::: Document excerpt

July, 2020: Our world is out of Center. Our hearts are pushed sideways. Our minds are too filled with unknown. Our actions betray our confusion. There is so much unknown. We are out of balance.
Smoky Mountain Resort Ministries and I (Bill Black) would offer for us centering thoughts. We would invite all to settle into the Center that is God; to enter into the Holy. To be restored in our hope. To live in such prayers as these offered by Howard Thurman in his book, The CenteringMoment, from 1969. Howard Thurman lived, ministered, led, and wrote through years of segregation and racial hate. In all of his writings there is a quiet strength that confronts without being strident; that demands justice without being destructive; that invites peace while being challenging; that calmly claims the certainty of God’s rule and grace. Let us so be led and centered:
“The Common Mood” by Howard Thurman, The Centering Moment, 1969:
It is a very blessed thing to be privileged to share together the common mood, the full and searching moment in which the meaning of private life is lifted up and seen in a perspective as broad as life and as profound. Again and again we are overwhelmed by the littleness of our lives, the way in which there seems to close in upon us the intimate need, the personal demand. There is often no breathing moment that permits us to lift up our heads and take the long look and sense ultimate meanings in which our lives are involved. Thus each has his world of need and necessity and urgency; some of us are wrestling with very great anxieties. We do not know how to deal with that which awaits us tomorrow, and in our desperation and our panic we find ourselves unable to center our spirits upon the meaning of this great and significant moment in our lives. There are some who are ill and we have no way by which we can determine now that this illness says about the length of our lives. We wrestle with this secondary undertone of uneasiness while we await the revelation of trained mind and skilled hand. There are some who are deeply troubled about the state of the world—the fever that seems to be sending our civilization hurtling along a path which threatens to end in destruction and carnage and great tragic waste. So we clutch this moment of intimacy ad friendliness and put it over against all the darkness that seems to be brooding over the nations of the world. There are some who remember the meaning of this day in the richness and tradition of the faith, and we seek ways by which we may enter into its meaning in our way so that there will be in us no things what will spoil the fullness of the joy of the moment of triumph.

::::::

▶ Short task:
Answer these questions about the July 2020 reflection above, each on its own line:
(a) Who is named alongside Smoky Mountain Resort Ministries as offering the centering thoughts?
(b) In what year was The Centering Moment published?
(c) What do people wrestle with while they await "the revelation of trained mind and skilled hand"?

::: Dataset excerpt

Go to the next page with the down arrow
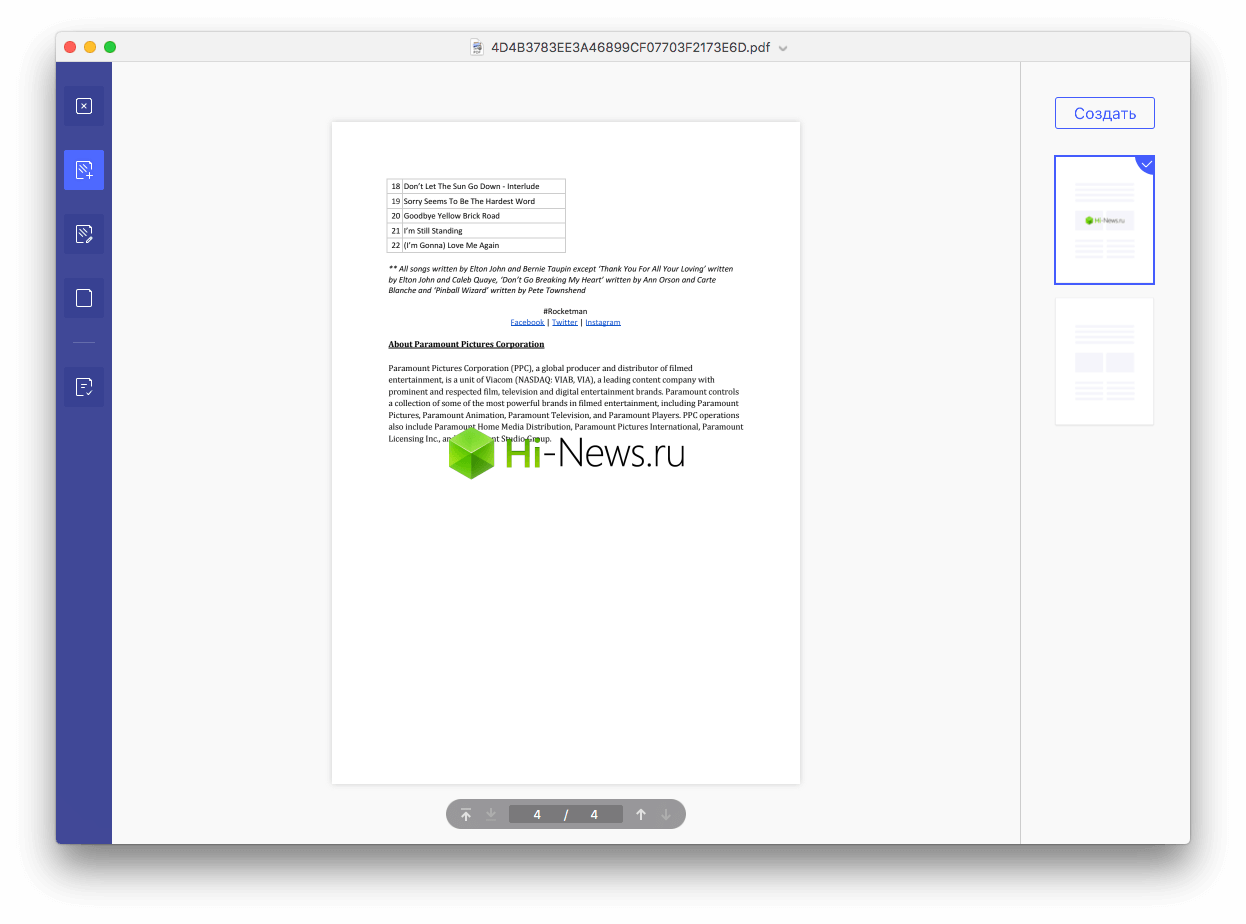The height and width of the screenshot is (924, 1246). tap(666, 814)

::::::

▶ Full solution:
(a) Bill Black
(b) 1969
(c) A secondary undertone of uneasiness